神話と歴史の間のエーゲ海

古代ギリシアの、神話から歴史に移るあたりの話を書きました。

レームノス島(ミュリーナとヘーパイスティア)(1):ヘーパイストス


レームノス島はエーゲ海の東の北側に浮かぶ島です。今は休火山になっていますが、ギリシア古典期には活火山の島でした。そのため、レームノス島は、ギリシア神話における火と鍛冶の神であるヘーパイストスと関連づけられています。一説には、この火山モスコロスこそヘーパイストスの仕事場(のひとつ)であるということです。レームノス島にはギリシア古典期にヘーパスティアとミュリーナの2つの町がありました。ヘーパスティアはヘーパイストスにちなんで名づけられたものでしょう。ミュリーナの方は、神話におけるレームノスの王であるトアースの妻ミュリーネーにちなんで名づけられた、ということです。

(上:左がヘーパイストス、右が海の女神たちの一人テティステティスは英雄アキレウスの母親。ヘーパイストスアキレウスのために作った大楯を、テティスに手渡すところ。「イーリアス 第18書」の場面。)


レームノス島にはヘーパスティアとミュリーナの2つの町があったのですが、ギリシアの神話・伝説では両者の区別がはっきりせず、単に「レームノス島」と呼ばれています。そのため、今回はタイトルを変則的ですが「レームノス島(ミュリーナとヘーパスティア)」としました。


ホメーロスの「イーリアス」によれば、レームノス島に太古に住んでいたのは(今のブルガリアが本拠地の)トラーキア系のシンティエス人という部族だったということです。その部族の名前は、イーリアスの中でゼウスとその妃ヘーラー(「イーリアス」では「ヘーレー」と呼ばれています)が夫婦喧嘩を始めたところ、その子供(とはいえ、ヘーパイストスはゼウスの子ではない、という説もあります)のヘーパイストスがおろおろして母親をなだめる、という場面で、ヘーパイストスの回想の言葉の中に登場します。

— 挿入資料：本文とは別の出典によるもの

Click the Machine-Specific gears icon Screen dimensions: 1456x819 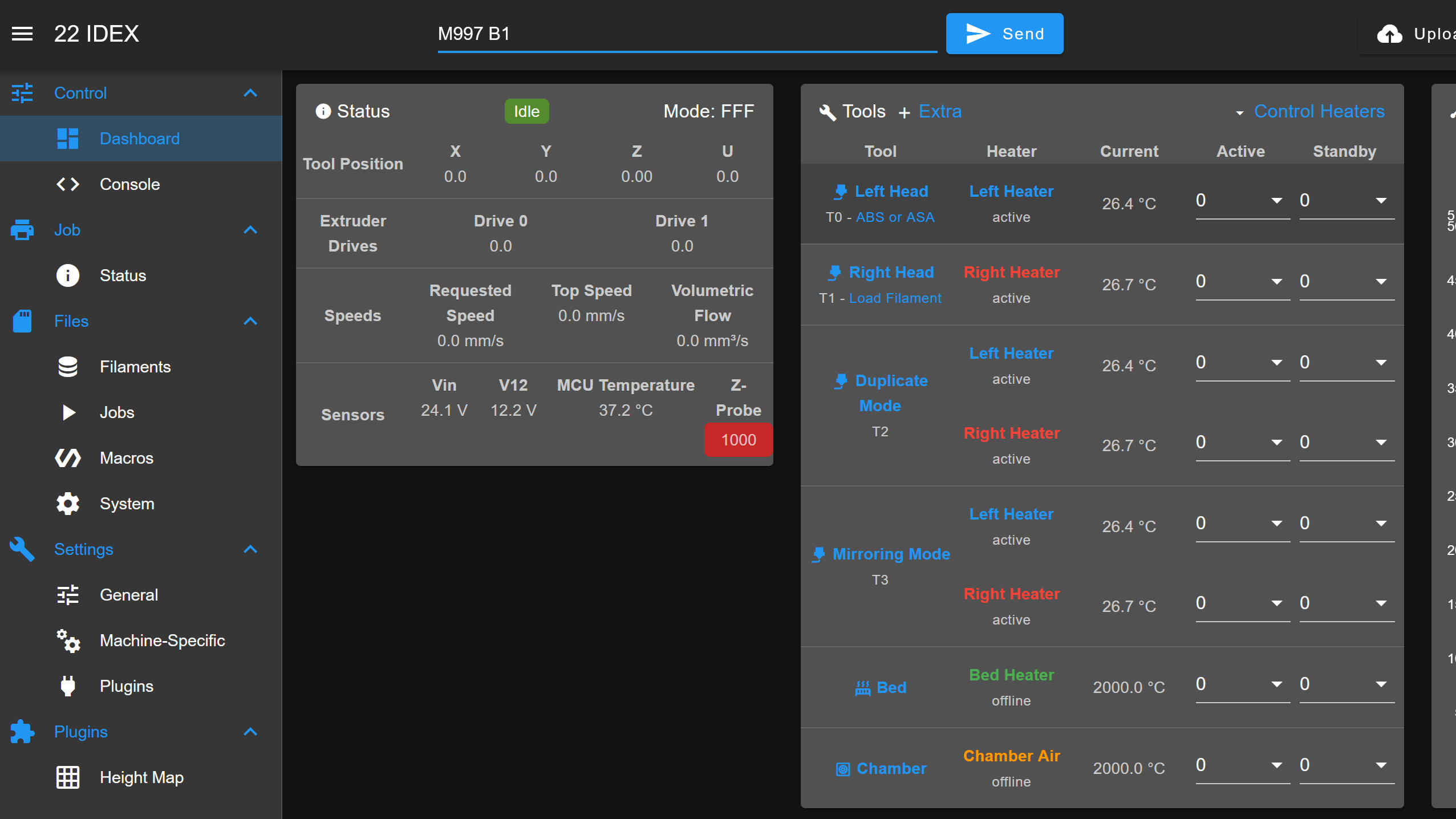(68, 640)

「我慢なさいませ、おん母上、よし辛くともまず辛抱が第一のこと、
それこそ大切にお思いしている母上が、どやされるのをこの眼の前に
見るようなことのありませぬよう、そしたら如何(どんな)に気を揉もうとてお助けも
叶いませぬゆえ、全くオリュンポスの御主は対抗(はむか)うことも難しいかた。
それ、いつぞやも私がしきりに 加勢をしようといたしましたら、
足をひっ掴(とら)えて、神さびた(宮の)門口から抛(ほう)り出しました。
それで私は一日中空をわたっていって、日の沈むのと同じ頃おい、
レムノス島に落っこちまして、ほとほと息も絶えだえなのを、その処で
シンティエス人らが 落ちるなり直ぐ引き取って(世話して)くれた次第でした。」


ホメーロスイーリアス」第1書 から

「全くオリュンポスの御主は対抗(はむか)うことも難しいかた」と言っているのは、神々の王ゼウスのことを指しています。かつてヘーパイストスが自分の母親ヘーラーの味方をしたところ、ゼウスはペーパイストスの足をつかんで、天上にあるゼウスの館から放り投げてしまったのでした。そして力いっぱい投げられたヘーパイストスは昼の間ずっと空中を飛んでいき、日が沈む頃にレームノス島に落っこちた、と彼は語ります。落っこちて「ほとほと息も絶えだえな」様子のヘーパイストスを、そこに住んでいたシンティエス人が(きっとおっかなびっくりで、でしょうが)介抱したのでした。ヘーパイストスはこのレームノス島で、鍛冶屋としての技を磨いて、さまざまな工芸品を作るようになったのでした。その中には現代のAIロボットを思わせるようなもの、それは鼎(かなえ)なのですが、もあります。

その一々の台の下には 黄金づくりの車輪がついて、
人手を借りずに 神々の集りの座に、おのずと入ってゆき、
また館へと帰ってくる仕掛につくられ、目を駭(おどろ)かす
物であった・・・・


ホメーロスイーリアス」第18書 から

このような記述を念頭におくと、ヘーパイストスを単に鍛冶屋の神と把握するよりも、現代のIT企業の守護神と考えたほうがよさそうです。


さて、このようにレームノス島はヘーパイストスとの関連で神話にその姿を現します。ヘーパイストスが大空から落下した地点は、ペーパイスティアだったかもしれません。